Given text:
──────────────────────────────

Farewell to Bill Viola, iconic video-art artist
Internationally acclaimed, he was born in New York 73 years ago. The Pontormesque The Greeting among his most celebrated video installations
3' min read
3' min read
An Italian-American, he was one of the most internationally acclaimed American artists and a true video-art icon: Bill Viola, as announced by his wife and collaborator, Kira Perov, died yesterday. "It is with great sadness that the Bill Viola Studio shares the news of the death of Bill Viola, one of the world's most important contemporary artists," it reads. "He passed away peacefully at home on 12 July at the age of 73. The cause of death was Alzheimer's disease'.
He was born in New York on 25 January 1951. A passionate devotee of electronic music, he had studied at Syracuse University, where he enrolled in 1969, and was a member of the group Composers Inside Electronics. In 1973, he graduated in Visual and performing art.
After the exhibitions at the MoMa had granted the new photography great space and international resonance, it was the practice of video installation that increasingly contended for space with painting and sculpture, and Bill Viola was from the outset, and for over half a century, one of the greatest experimenters with the expressive limits and aesthetic opportunities of this art form.
The Greeting
Passionate about Italian art and Florence, where he had stayed for a long time since 1974 (in 1975 his video installation Il Vapore), his artistic reflection focused in particular on artists such as Michelangelo and Pontormo (it is impossible not to mention in this regard his video installation The Greeting, presented for the first time by the artist at the 1995 Venice Biennial, and which has as its reference the Pontormesque Visitation, preserved in the Pieve di San Michele Arcangelo in Carmignano).
Just a year ago, the Palazzo Reale in Milan dedicated a splendid exhibition to him, with the focus on perception and thus the boundary between illusion and reality, the transition between life and death, which have always been at the heart of the artistic reflection of this artist who had approached the study of Zen Buddhism since the 1980s, and who considered death precisely as 'a transition'.

──────────────────────────────

(Stored data entries)
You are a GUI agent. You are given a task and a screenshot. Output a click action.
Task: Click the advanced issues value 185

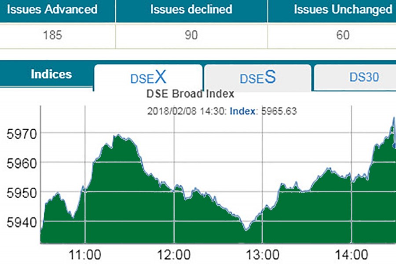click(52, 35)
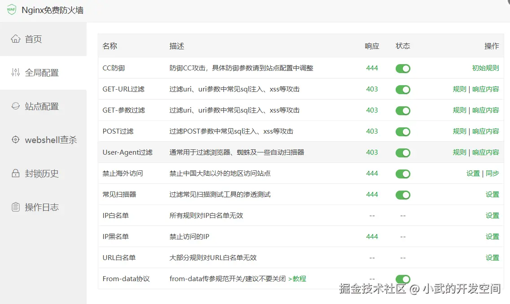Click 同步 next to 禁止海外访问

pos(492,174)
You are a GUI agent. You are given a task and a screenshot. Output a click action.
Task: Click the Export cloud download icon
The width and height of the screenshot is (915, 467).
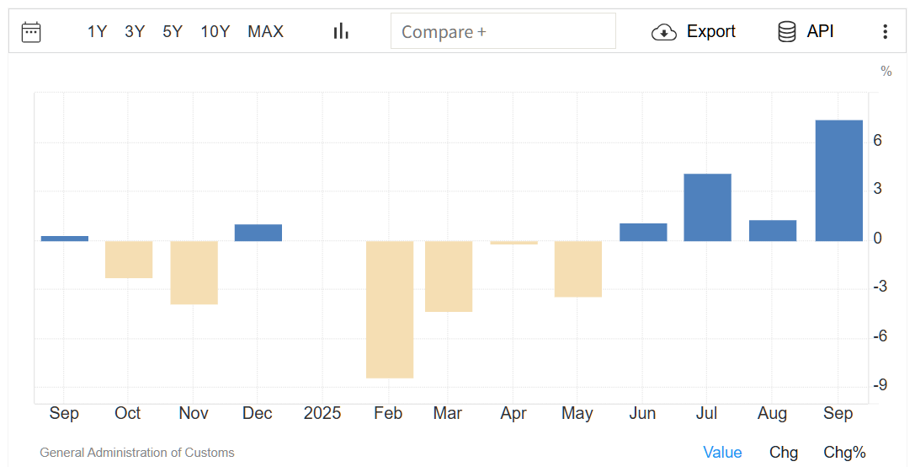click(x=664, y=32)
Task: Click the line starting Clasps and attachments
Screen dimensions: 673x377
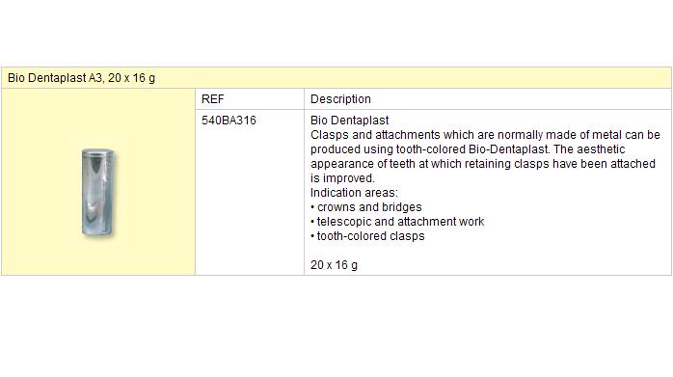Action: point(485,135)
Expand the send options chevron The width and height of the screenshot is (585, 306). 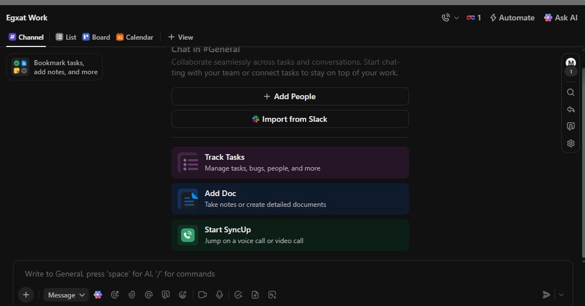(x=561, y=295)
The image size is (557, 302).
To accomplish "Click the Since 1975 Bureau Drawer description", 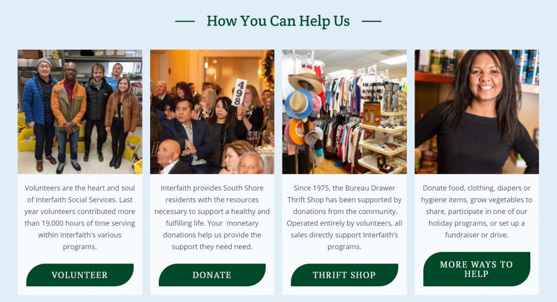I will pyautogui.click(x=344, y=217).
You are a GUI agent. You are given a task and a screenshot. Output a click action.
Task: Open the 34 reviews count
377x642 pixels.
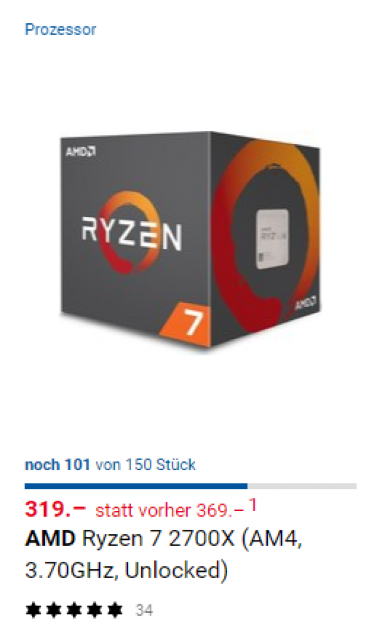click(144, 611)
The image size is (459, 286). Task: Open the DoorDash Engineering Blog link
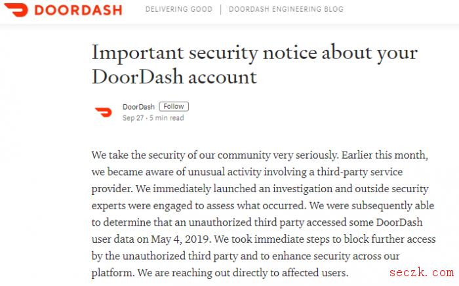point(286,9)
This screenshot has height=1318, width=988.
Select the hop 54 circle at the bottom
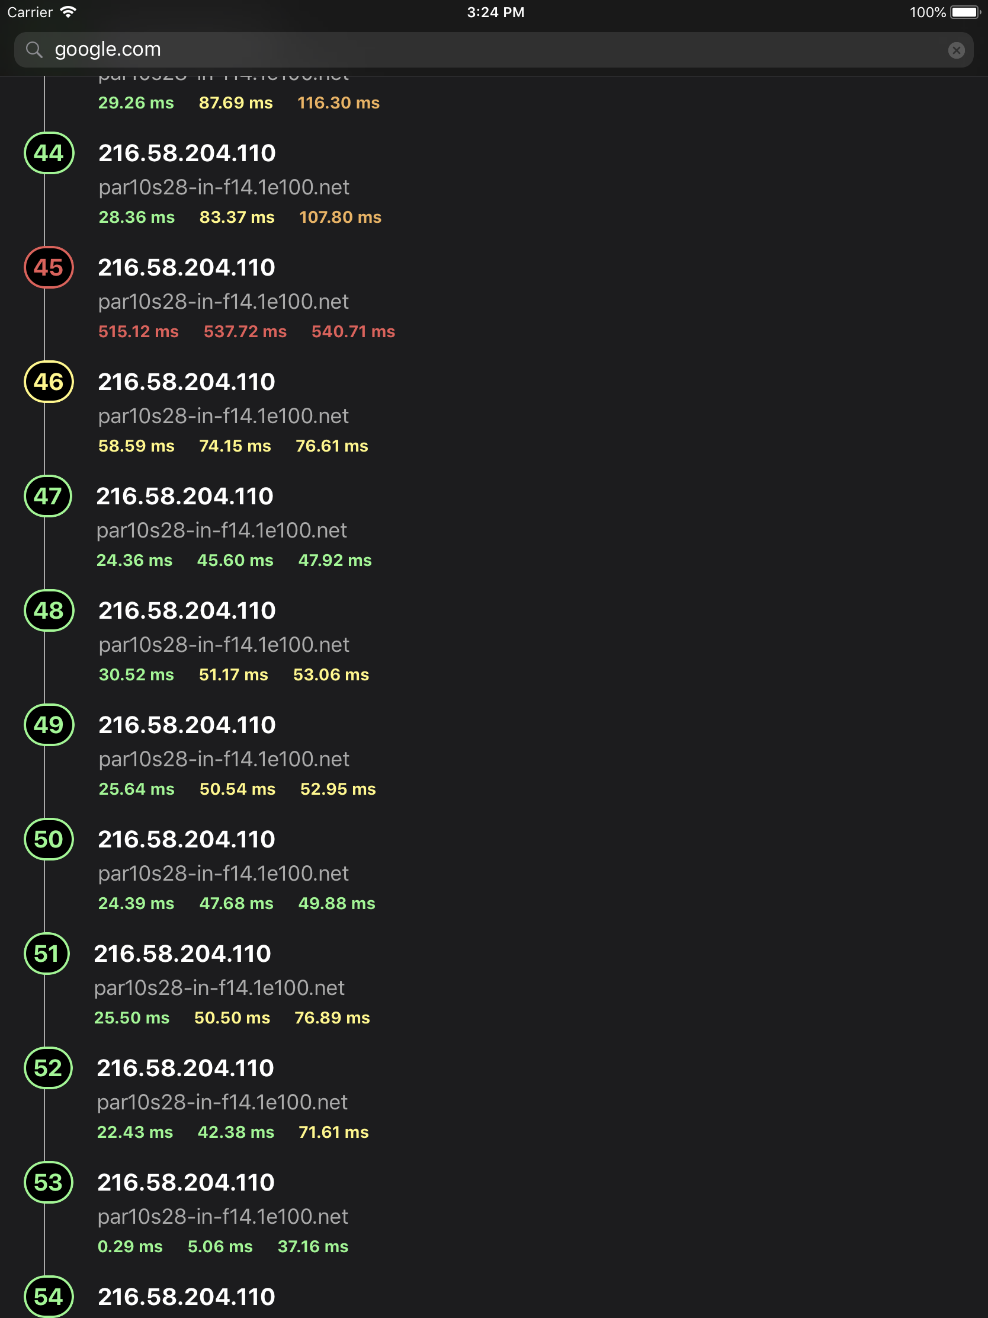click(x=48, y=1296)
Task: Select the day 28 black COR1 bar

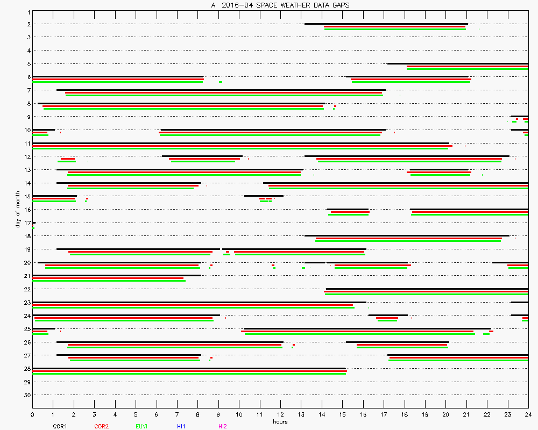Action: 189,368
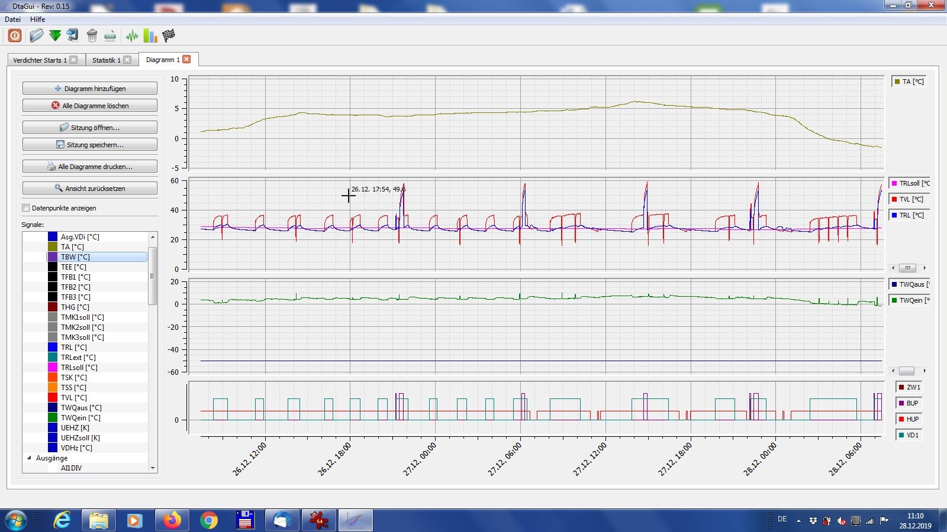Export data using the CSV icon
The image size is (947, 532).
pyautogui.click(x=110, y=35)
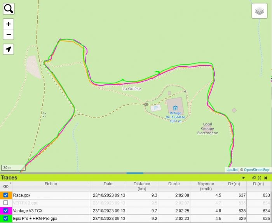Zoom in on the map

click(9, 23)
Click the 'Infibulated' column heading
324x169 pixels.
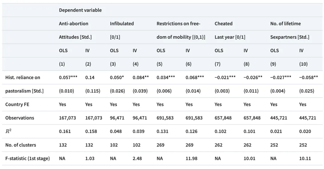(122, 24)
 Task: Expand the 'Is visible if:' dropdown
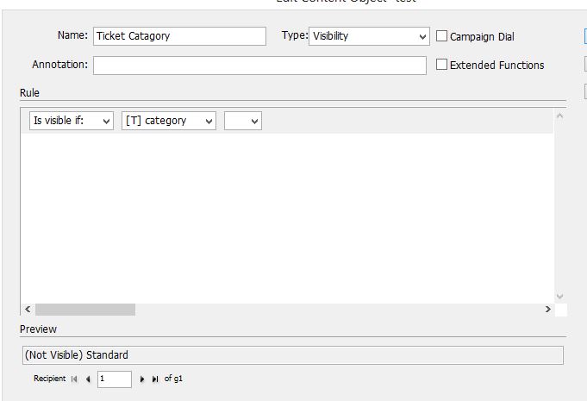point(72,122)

──────────────────────────────

Exercises to complete:
1: Duplicate the part of the Bill Viola article starting at "After the exhibitions" and ending at "this art form.".
2: Answer these from the Bill Viola article:
(a) In what year did Viola enroll at Syracuse University?
(b) Where was The Greeting first presented?
(c) Since what decade had Viola approached the study of Zen Buddhism?
Draw only on the Bill Viola article, not on the listing.

Responses:
1:
After the exhibitions at the MoMa had granted the new photography great space and international resonance, it was the practice of video installation that increasingly contended for space with painting and sculpture, and Bill Viola was from the outset, and for over half a century, one of the greatest experimenters with the expressive limits and aesthetic opportunities of this art form.

2:
(a) 1969
(b) At the 1995 Venice Biennial
(c) The 1980s